I am using Dremio Community edition 23.1.0 on my EKS cluster and I am having issues with the PDS not auto refreshing. I have a folder with parquet files in my AWS S3 source which I formated and created a dataset. The problem is that this parquet folder in the source is updated daily, but dremio does not update it automatically, I have missing data, I only have the data from the last time I formated the parquet folder. And it is not a matter of waiting because it has happened to me that data has not been updated in a month and i haven’t noticed it until someone complaint. In my previous dremio installation (which I still have running and I checked it) on version 11.0.0 this issue doesn’t happen. The same parquet folder formated to be a dataset gets updated automatically without me having to re format it or without having to auto refresh metadata or anything. What setting can I modify and how, to ensure that auto refresh of datasets is done automatically? In my source settings i have this configuration:
Hi! Thank your for the fast reply. The file metadata_refresh.log is empty. And the command ALTER PDS <PDS_NAME> REFRESH METADATA yes helps, is what I have been doing all the type to refresh it manually. But the same dataset in my old dremio v11.0 does not need me to manually refresh the metadata, why is that? Which setting can be affecting this?

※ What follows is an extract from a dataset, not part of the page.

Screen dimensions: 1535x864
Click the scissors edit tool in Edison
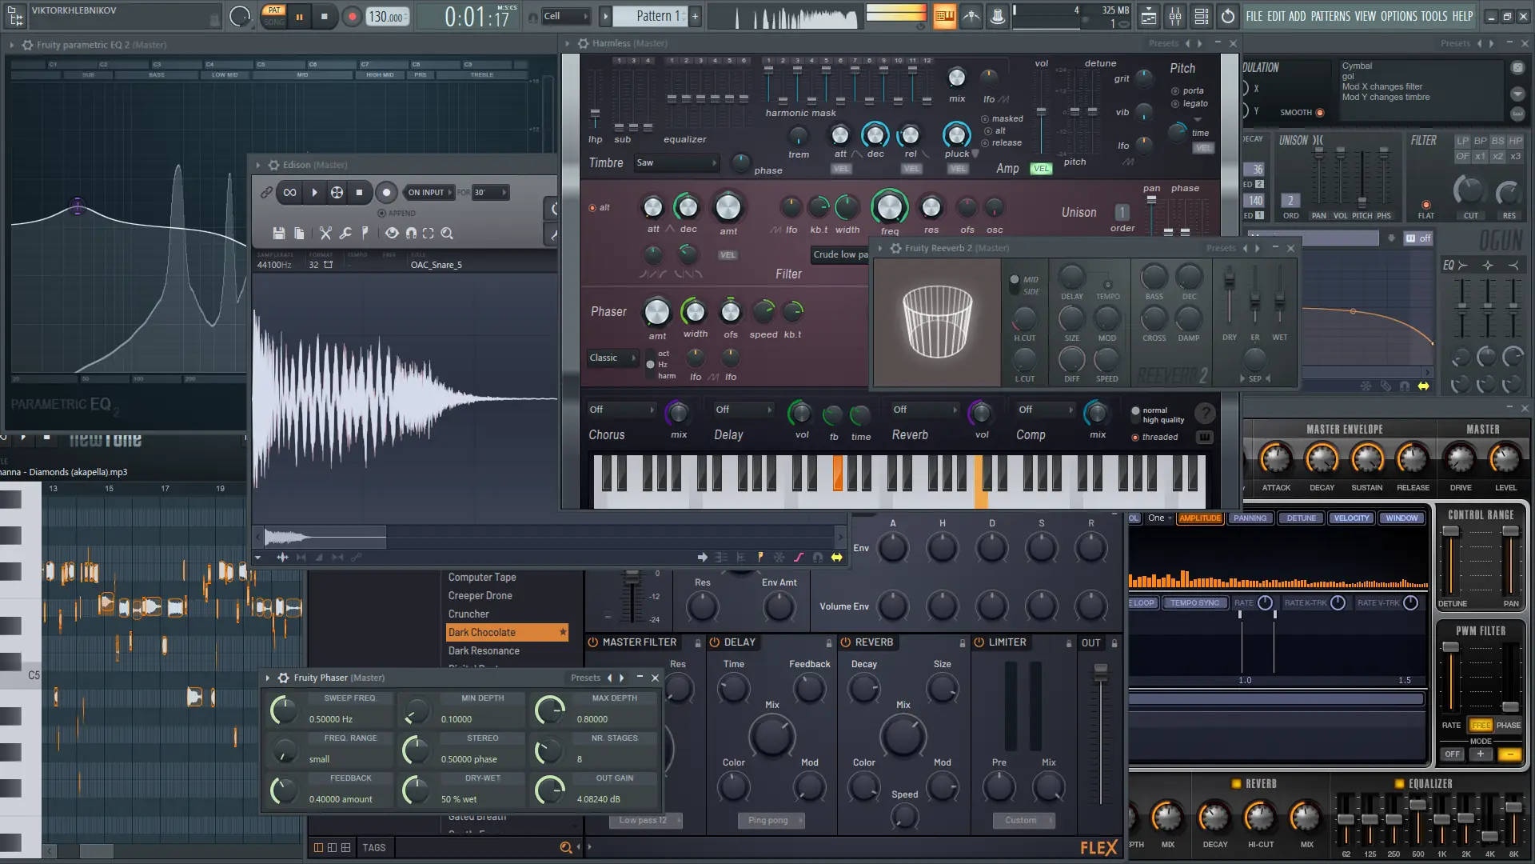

@jbaranda On 23.x by default unlimited splits is turned on and requires your metadata to be moved to S3, In your dremio.conf do you have a dist:/// setting?when this runs via background there should be an internal refresh dataset job created for every PARQUET dataset, can you please find that profile? In addition the ALTER PDS command should also have generated an internal refresh dataset job. Can you please send those 2 profiles for the same dataset?
I was able to fix it updating dremio from version 23.1 to version 24.0. Dremio V23.1 had a lot of issues and apparently this was one. Thank you for the help!